How to initilize JavaDelegate with some properties from a properties file?

Hello.

I have a custom JavaDelegate that I would like to initialize with some custom properties from a properties file.
Can you please give me some information on how to achieve that?

Using the application.properties files would be good enough.

Thank you.

  @Value("${spring.security.oauth2.resourceserver.jwt.jwk-set-uri}")
  private String jwkSetUri;

See: Properties with Spring and Spring Boot

Thank you.

I am going to try it tomorrow.

Hello.

I have tried this, but it is not working.
Simply adding the @Value annotation gave me a null value.

Is it required to annotate the class with something or maybe create any kind of xml file to register this JavaDelegate?

I tried including the @Component into this class, but nothing changed.

Thank you again.

Something I haven’t mentioned.

I’m trying to reuse the application.properties file, located at the /lib folder for this.
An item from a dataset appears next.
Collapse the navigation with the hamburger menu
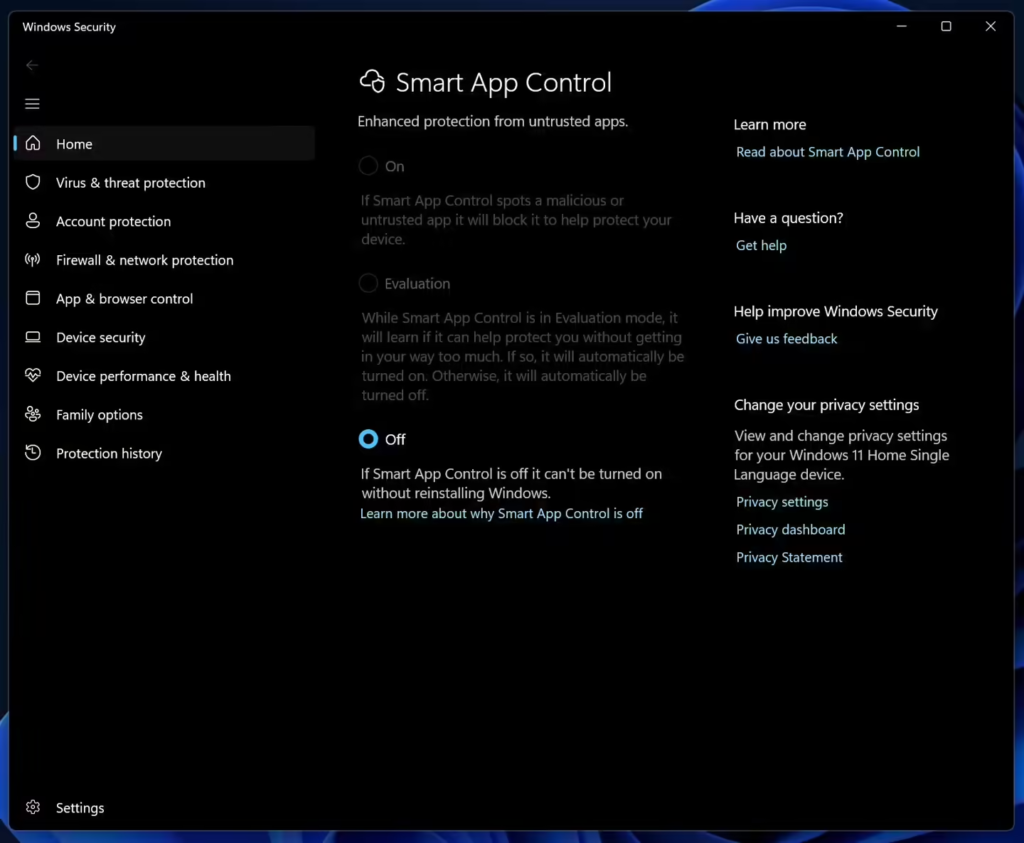[32, 103]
I have tried lots of options I found in my research, but nothing seems to work.

This should work:

@Component
public class ServiceClassDelegateSample implements JavaDelegate {
    @Autowired
    private SampleService sampleService;

    @Value("${property.test}")
    private String prop;

    @Override
    public void execute(DelegateExecution delegateExecution) throws Exception {
        sampleService.doSomething();
    }
}

<serviceTask id="serviceTask" flowable:delegateExpression="${serviceClassDelegateSample}"></serviceTask>

Thank you for the answer.

I have tried with this approach also, and it didin’t work.
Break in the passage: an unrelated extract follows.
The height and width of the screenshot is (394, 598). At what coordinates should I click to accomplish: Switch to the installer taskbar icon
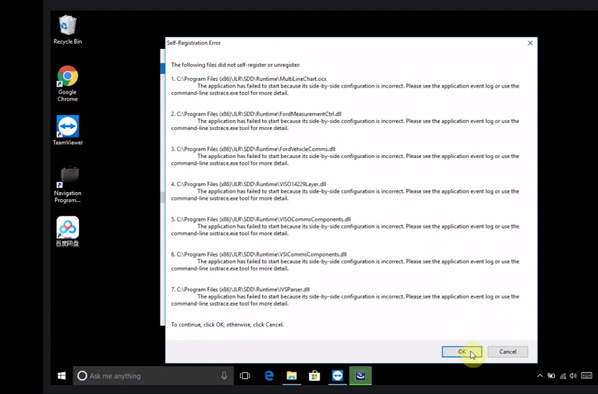[x=360, y=376]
My class is now annotated with the @Component annotation, and I changed the service task to use the delegate expression instead of the class name.
The problem now is that flowable is not able to use it.

My class name is CreatePGCService, and because of that, I believe the right bean name would be createPGCService.

Changing that, when I execute the proccees and it reaches the service task step, it fails with this:

org.flowable.common.engine.api.FlowableException: Unknown property used in expression: ${createPGCService}

I have my class deployed into the flowable-task/WEB-INF/lib folder.

Maybe it’s because of the path?
Should I deploy it somewhere else?

Hey, here’s another shot:

@Component("customServiceBean")
public class CreatePGCService implements JavaDelegate {
    @Autowired
    private SampleService sampleService;

    @Value("${property.test}")
    private String prop;

    @Override
    public void execute(DelegateExecution delegateExecution) throws Exception {
        sampleService.doSomething();
    }
}

<serviceTask id="serviceTask" flowable:delegateExpression="${customServiceBean}"></serviceTask>

I have tried that also, and not luck with it.

Right now I am trying by deploying my custom jar into tomcat/lib, but as soon as I tried that, I started to get other errors for flowable classes not found, and then I am giving another try by copying the jar files where such classes are defined.

I will update the thread with the results.

Thank you for your time anyway.

Yes, it didn’t work.

The error message continues:
Caused by: java.lang.ClassNotFoundException: org.flowable.task.service.delegate.TaskListener

How come?

As a last try, I have moved my jar and copied the applications.properties file both inside flowable-task/WEB-INF/lib folder, and even with that, the bean is not resolved using the delegate expression.
After that, I changed the process to use the class name instead, and then the java code is executed, but again, the string property I need is not read.

I don’t know what else to try… there must be something really really wrong with my environment, tomcat and all, or I am doing something really stupid.

BTW, the tomcat version I am using is 8.0.53, but I guess that is not important at all.

Ok, I have “solved” my problem by implementing an utility class that reads the properties file and then I am using it to read the properties I need inside my JavaDelegate class.

And for the servicetask configuration, I am using the class name, as that is the only way I was able to make it work.

Thanks for clarification of your solution.

However, the example I gave works in cases of having a Spring Boot Flowable Engine modules in your own, external application.